▸ **What to work on**
Copy, word for word, the lines of the listing below from the line with "Screen dimensions: 409x379" up to and including the line with "Select ペアレンタル settings menu item". Drop the pictures.

▸ **Available records**
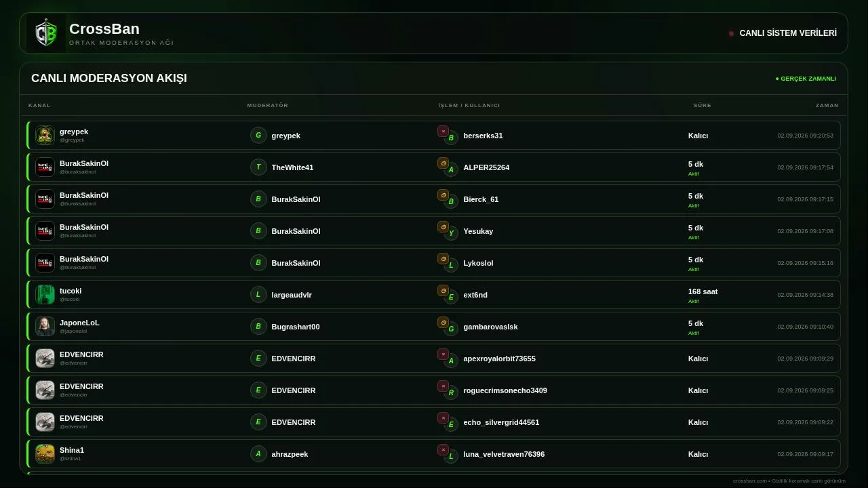Click the red ban icon beside luna_velvetraven76396
The width and height of the screenshot is (868, 488).
click(x=443, y=450)
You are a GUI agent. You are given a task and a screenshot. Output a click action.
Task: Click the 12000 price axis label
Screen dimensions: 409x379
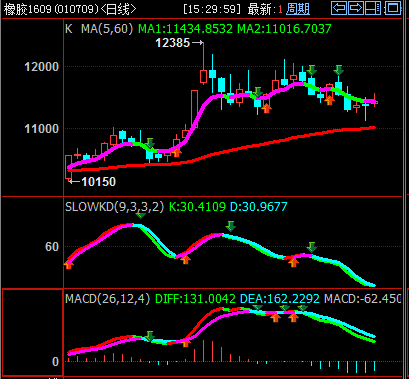(x=41, y=67)
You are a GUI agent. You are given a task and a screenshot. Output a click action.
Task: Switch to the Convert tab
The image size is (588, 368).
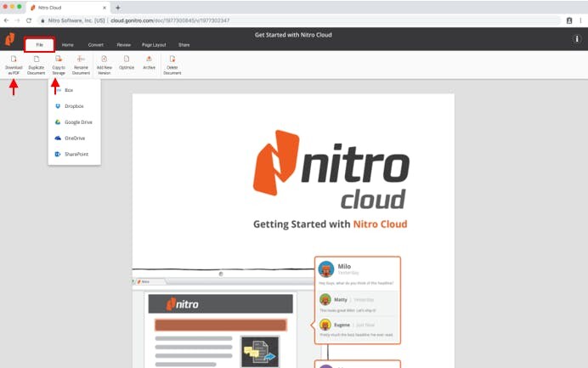coord(96,44)
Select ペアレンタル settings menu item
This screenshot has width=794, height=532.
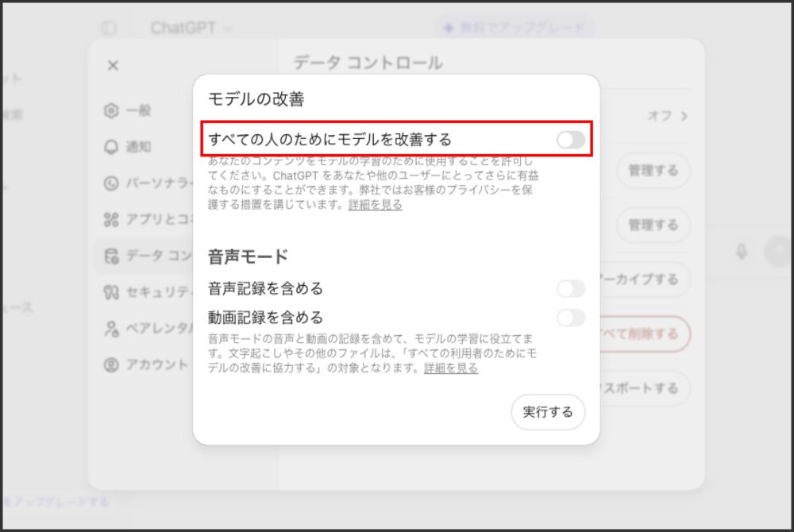tap(151, 329)
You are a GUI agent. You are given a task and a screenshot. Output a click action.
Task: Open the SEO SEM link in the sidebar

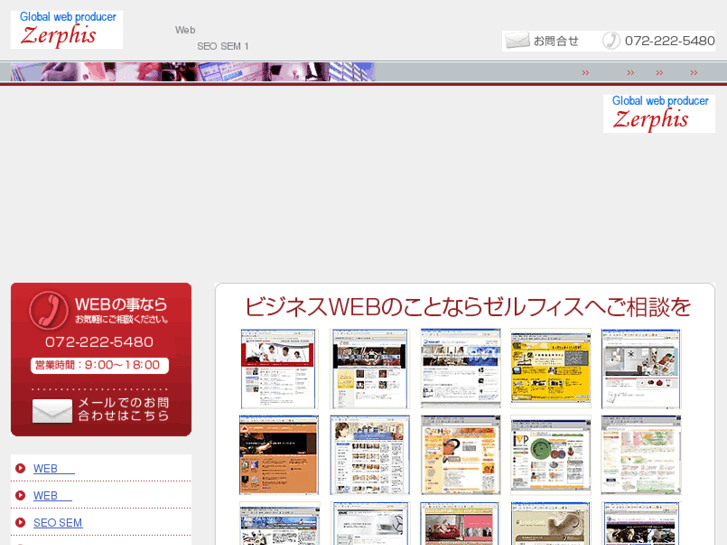(x=57, y=522)
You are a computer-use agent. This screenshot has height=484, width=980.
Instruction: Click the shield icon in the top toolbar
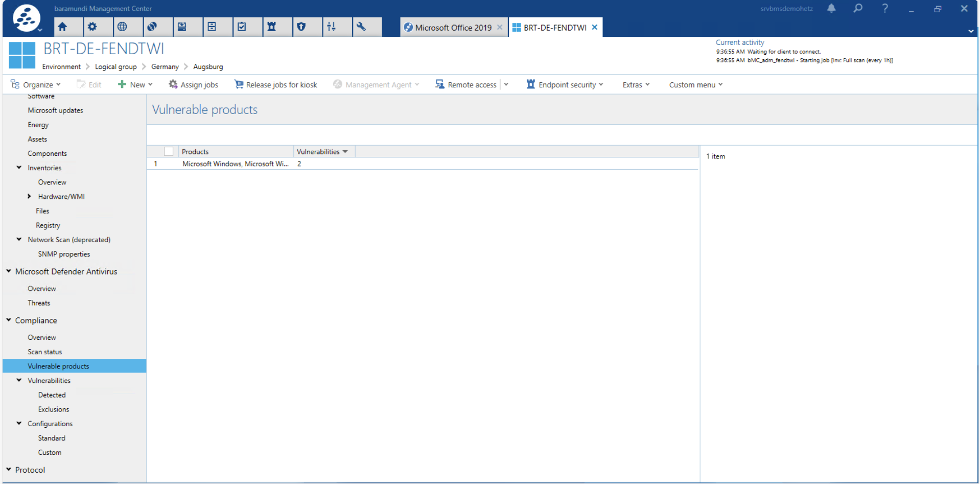[x=301, y=27]
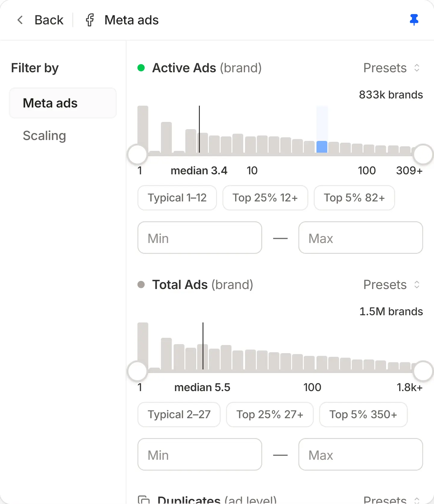Click the green dot beside Active Ads

tap(141, 68)
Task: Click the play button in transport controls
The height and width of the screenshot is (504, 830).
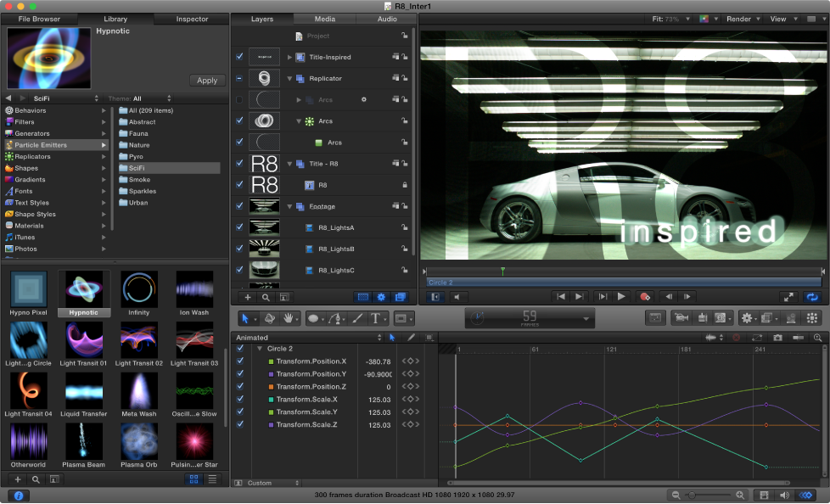Action: coord(621,297)

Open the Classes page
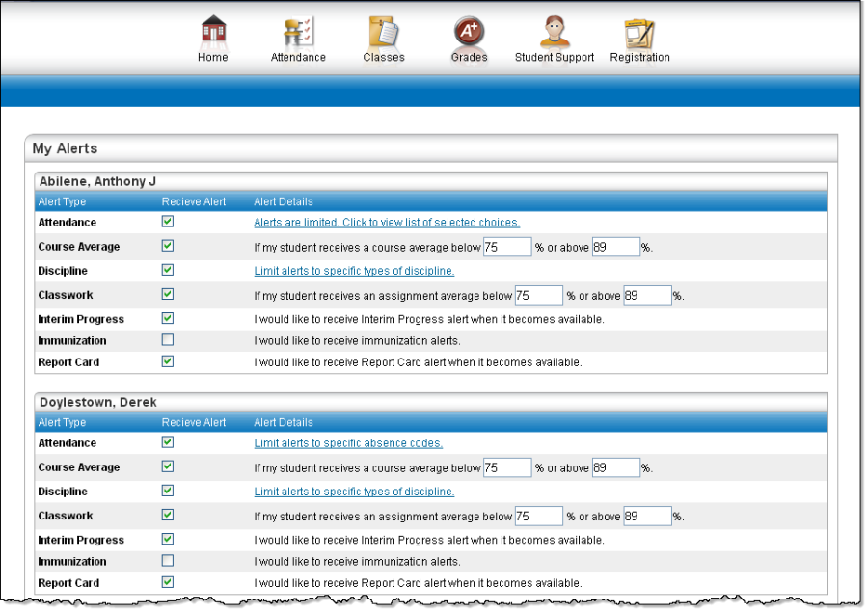[383, 34]
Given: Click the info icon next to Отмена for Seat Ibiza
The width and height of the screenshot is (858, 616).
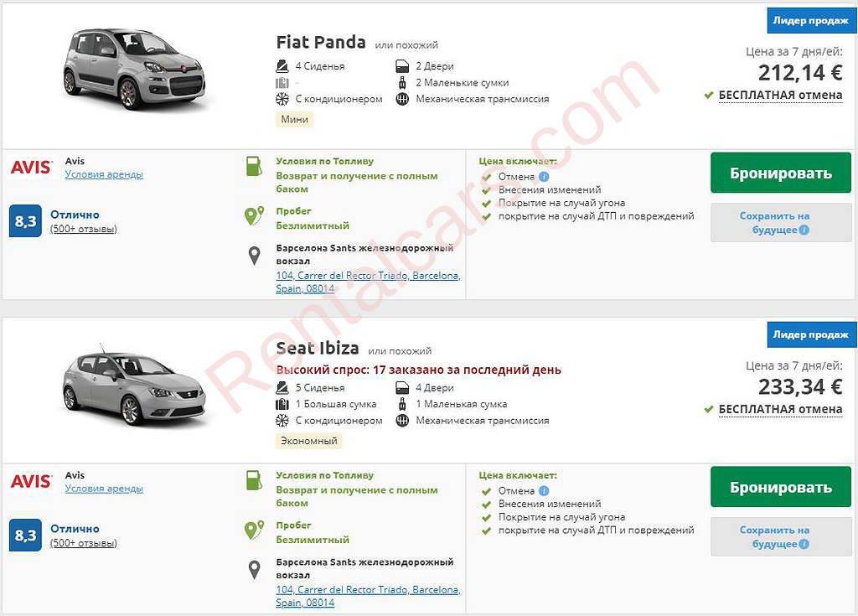Looking at the screenshot, I should coord(544,491).
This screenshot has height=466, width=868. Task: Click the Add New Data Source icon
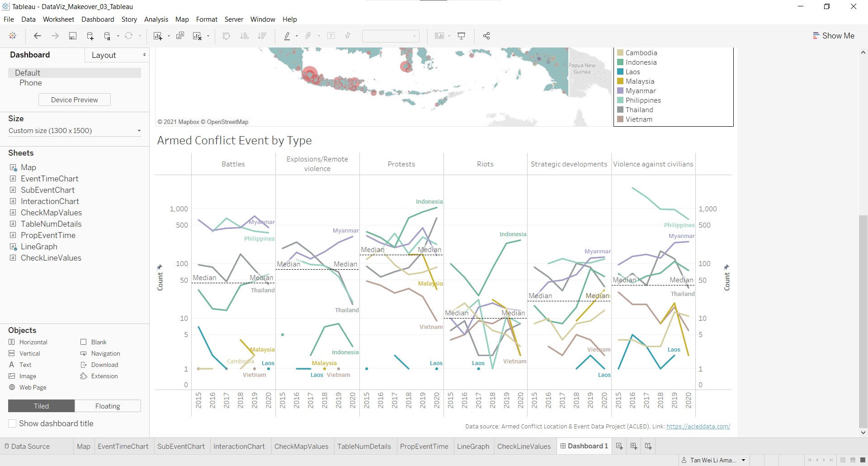(90, 36)
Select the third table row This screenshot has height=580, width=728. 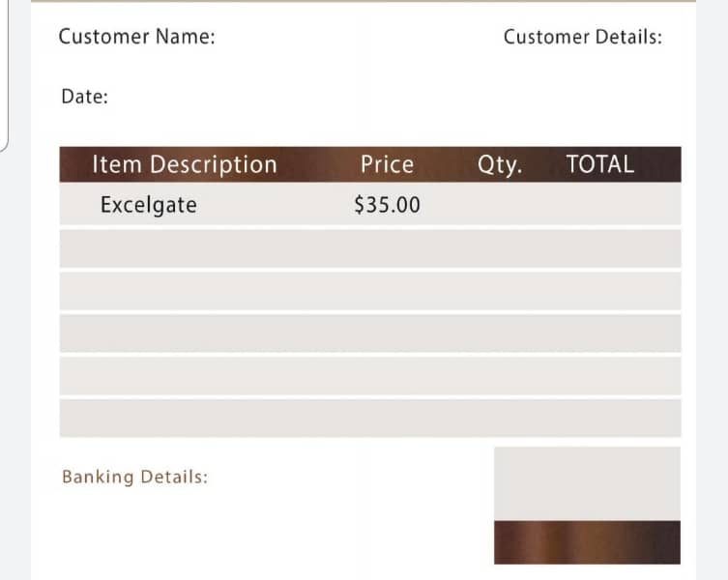370,291
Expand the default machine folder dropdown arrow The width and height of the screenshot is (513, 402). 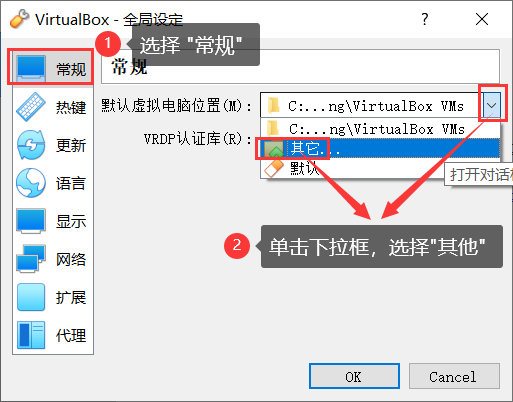click(x=492, y=105)
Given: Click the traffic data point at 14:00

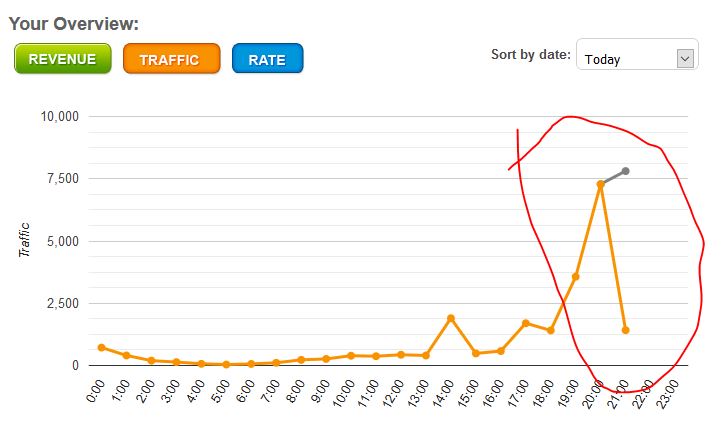Looking at the screenshot, I should tap(451, 318).
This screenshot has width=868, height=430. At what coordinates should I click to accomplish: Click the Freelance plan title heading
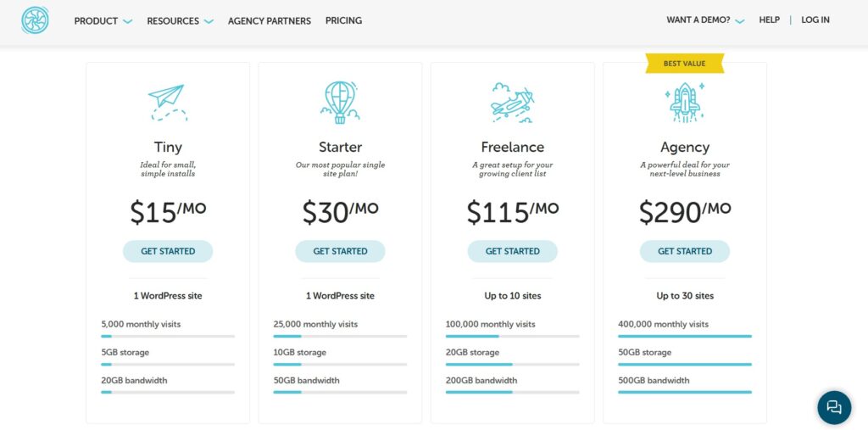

▸ **Solution to the exercise**
Screen dimensions: 409x379
(x=41, y=67)
You are a GUI agent. You are given a task and a screenshot. Output a click action.
Task: Switch to the Convert tab
The image size is (588, 368).
coord(96,44)
Select ペアレンタル settings menu item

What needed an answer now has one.